Utilizing morphological correlators for device performance to optimize ternary blend organic solar cells based on block copolymer additives

• Recently, the use of block copolymer (BCP) compatibilizers in donor-acceptor blends has emerged as a popular strategy to improve the device stability of organic photovoltaics (OPV). In recent studies, we demonstrated that BCP additives can serve a role that extends beyond compatibilization; namely, BCPs can be utilized in BHJ OPVs to actively modulate both the mesoscale morphology and the interfacial properties.
• In a subsequent work, we demonstrated that, if the energy levels of the BCP are chosen appropriately for such ternary blend systems, an “energy cascade” can be formed at the interface between donor and acceptor domains. Such cascaded heterojunctions can be tuned to stabilize charges away from the interface thereby reducing charge recombination and improving the device efficiency. The resulting device performance of such ternary blends reflect the combined influence of morphology and energy cascades, and, in some instances, can be made to outperform even idealized columnar morphologies proposed for bulk heterojunction devices.
• In the present study, we probe whether morphological simulations can be used in conjunction with simple morphological descriptors as a means to screen the performance characteristics of energy cascade based donor-acceptor-block copolymer ternary blend devices as predicted using device-level simulations. Towards this objective, we present results from different parameter combinations to demonstrate that the domain size, percolation ratio, tortuosity of domains, and concentration gradient at the interface between donors and acceptors correlate strongly with the device performance of such ternary blend systems.
• Subsequently, we present extensive parameter studies where we simultaneously vary the blend composition, the degree of polymerization of the donor homopolymer, and the acceptor composition of the donor-acceptor block copolymer to identify blend formulations that give rise to such optimal morphological and device characteristics.
• Finally, we demonstrate that, while the overall device performance depends on a combination of morphological factors, the morphological descriptors identified in our work may help identify promising blend formulations for the fabrication of ternary blend organic photovoltaic devices.
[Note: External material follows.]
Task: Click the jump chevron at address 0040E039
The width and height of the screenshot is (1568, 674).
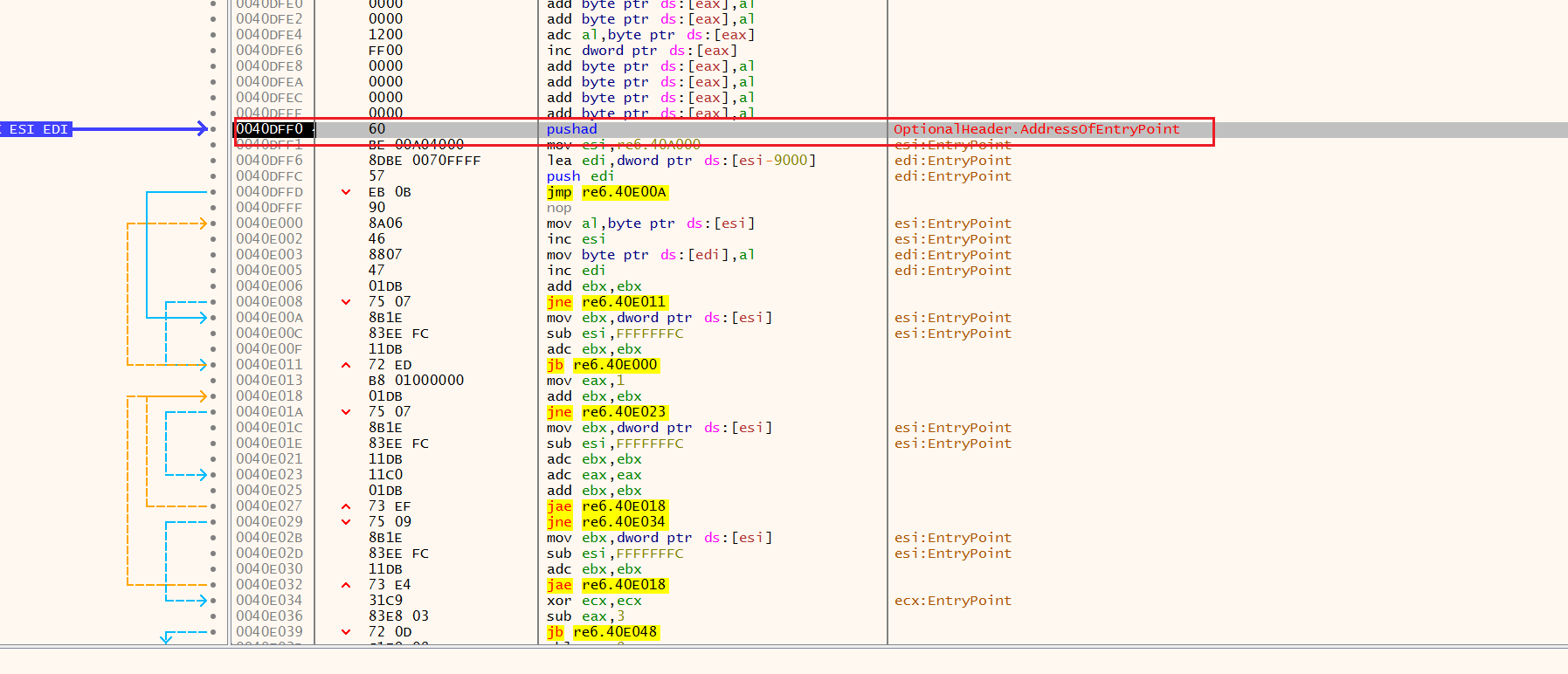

In a recent work, we studied donor-acceptor blend based organic photovoltaics and, by utilizing a combination of morphology simulations and device modeling, demonstrated that block copolymer compatibilizers with appropriately selected energy levels can be used in such systems to give rise to highly efficient devices that, in some cases, can even outperform idealized morphologies. In the present study, we probe whether morphological simulations can be used in conjunction with simple morphological descriptors as a means to screen the performance characteristics of such energy cascade based ternary blend devices as predicted using device-level simulations. Towards this objective, we present results from different parameter combinations to demonstrate that the domain size, percolation ratio, tortuosity of domains, and concentration gradient at the interface between donors and acceptors correlate strongly with the device performance of such ternary blend systems. Subsequently, we present extensive parameter studies where we simultaneously vary the blend composition, the degree of polymerization of the donor homopolymer, and the acceptor composition of the donor-b-acceptor block copolymer to identify blend formulations that give rise to such optimal morphological and device characteristics. Finally, we demonstrate that, while the overall device performance depends on a combination of morphological factors, the morphological descriptors identified in our work may help identify promising blend formulations.